### Available records
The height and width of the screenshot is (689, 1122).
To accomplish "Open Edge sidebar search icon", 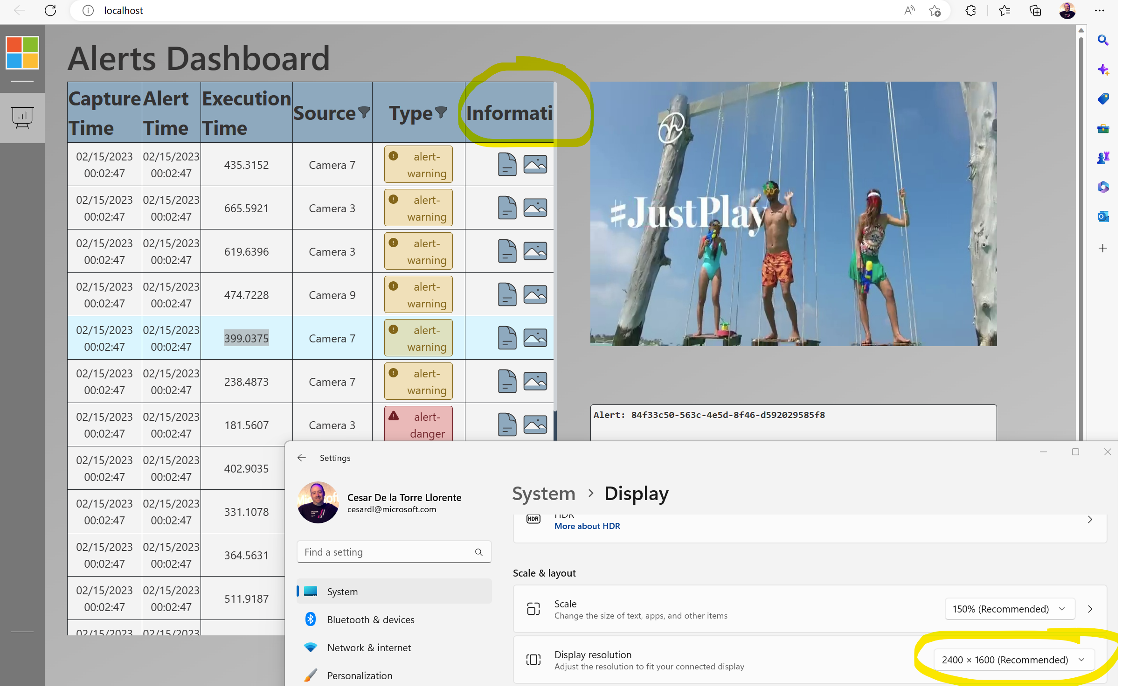I will pyautogui.click(x=1102, y=40).
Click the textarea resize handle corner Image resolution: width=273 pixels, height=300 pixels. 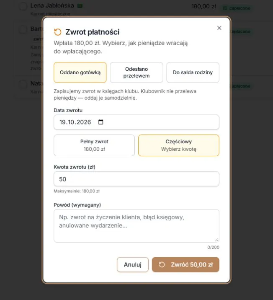pyautogui.click(x=216, y=240)
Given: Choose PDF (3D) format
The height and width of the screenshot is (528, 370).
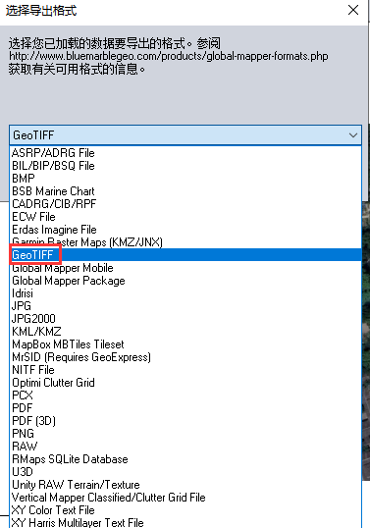Looking at the screenshot, I should [x=185, y=421].
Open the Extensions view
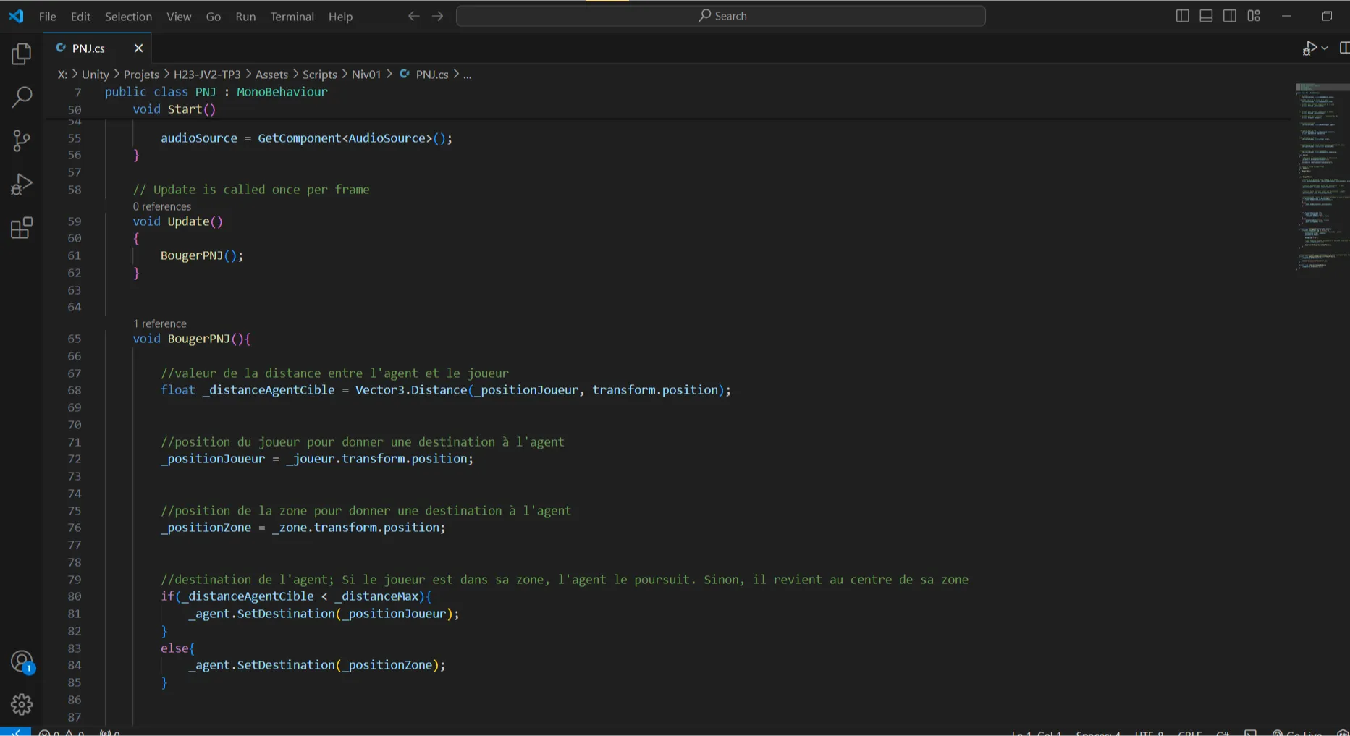Viewport: 1350px width, 736px height. pos(21,227)
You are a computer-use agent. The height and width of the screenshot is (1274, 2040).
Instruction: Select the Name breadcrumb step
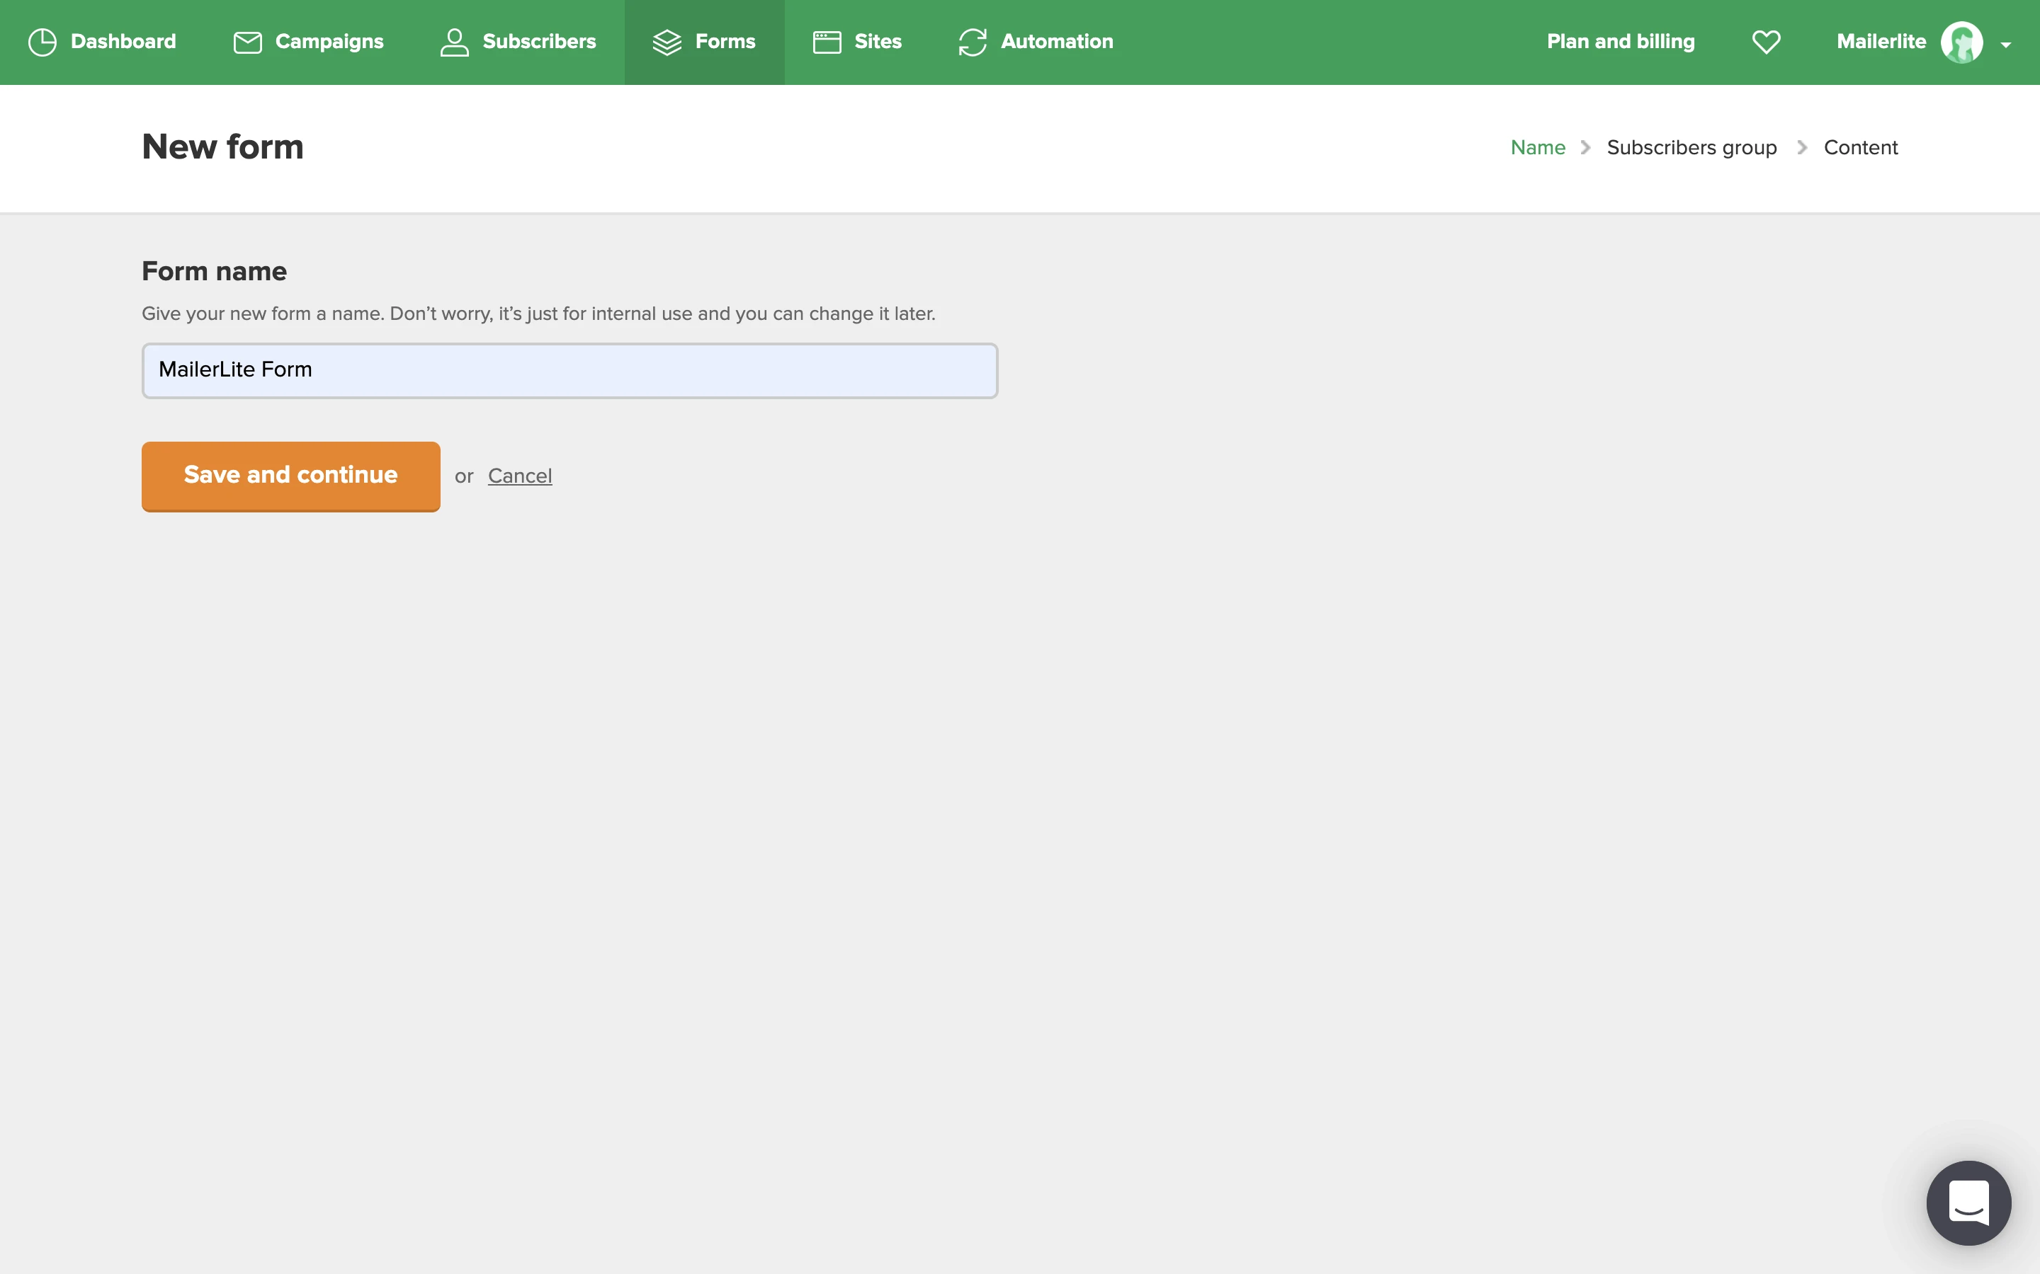pos(1538,147)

### Written exercise
Reproduce word for word the part of the items that opens with the line containing "You are a computer-use" and closes with the last line of the items, omitting the pictures.

### Response to the exercise
You are a computer-use agent. The height and width of the screenshot is (1274, 2040).
Instruction: Select the Name breadcrumb step
pos(1538,147)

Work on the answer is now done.